The pool of uninsured students affected by the new student health insurance program represents a little less than 15 percent of the total number of college and university students in the state. Under the new regulations, those students are required to pay anywhere between $200 and $600 per year in premiums, with an average cost of $270. Students cannot register for classes this fall unless they have health coverage. Although most schools accept "equivalent coverage" as a substitute for the plans mandated by the state, a few schools, notably Curry, Dean and Hellenic College, require that all students sign up for the state's plan, regardless of other coverage that they may have.
UNINSURED students--those not covered by either a parent's health insurance or a policy of their own--are more likely to come from lower-income families who qualify for state and federal financial aid. The good news for these students is that they are allowed to use their financial aid dollars to pay for the required health insurance.
The bad news is that they don't get any extra financial aid to compensate them for the additional expense. With their already tight budgets strained even further by the new regulations, these students face some difficult decisions--such as how to afford both health insurance and books.
That's bad news for the taxpayers as well. The financial aid dollars that were earmarked for the education of youth are now pouring into the coffers of a few private insurance companies.
But what if these students were uninsured and became sick or injured? For some, the anwer would be Medicaid. Any full-time student under 21 years old with less than $2000 in assets and less than $483 in mothly income is eligible for Medicaid assistance. If the state has been woefully negligent in publicizing that fact, perhaps it's because Massachusetts is already several hundred million dollars delinquent on it's Medicaid obligations. Or perhaps it's because Medicaid dollars don't go to insurance companies.
THE student health insurance program is ultimately doomed to fail because, just like the Catastrophic Health Care Act, it is at best an attempt to apply a Band-aid remedy to a national health care crisis.
The costs of health care are so enormous that any plan that attempts to extend benefits to only a small portion of the population will result either in placing an unfair financial burden on that portion, as was the case with the Catastrophic Health Care Act, or in the misuse of funds intended for other purposes, as is the case with the student health insurance program.
Only the creation of a national health care system, perhaps modeled after the Canadian system, will bring costs under control and create a system that is truly equitable, universal, efficient and free at the time of delivery.

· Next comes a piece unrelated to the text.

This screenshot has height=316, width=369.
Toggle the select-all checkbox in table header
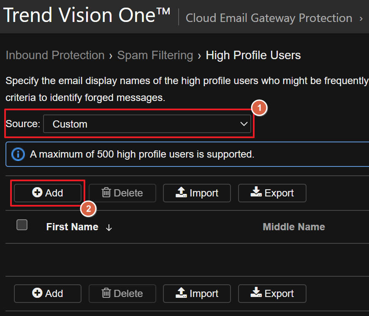pos(22,225)
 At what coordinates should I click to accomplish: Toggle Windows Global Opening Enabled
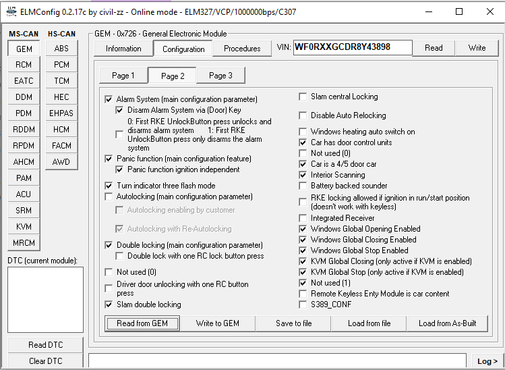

In a recent poll, three out of five Americans expressed admiration for the Canadian system. Poll after poll shows that Americans are ready to support a national health care program. So where are our leaders on this issue?
And where are the students? They are being forced to spend their Pell grants and scholarships on expensive private health insurance. If ever there were an issue for the 1990s, an issue that combines social consciousness with a healthy dose of self-interest, it is the issue of creating a national health care system.
David A. Danielson, a 1965 graduate of the Harvard School of Public Health, is executive director of the Committee for a National Health Program.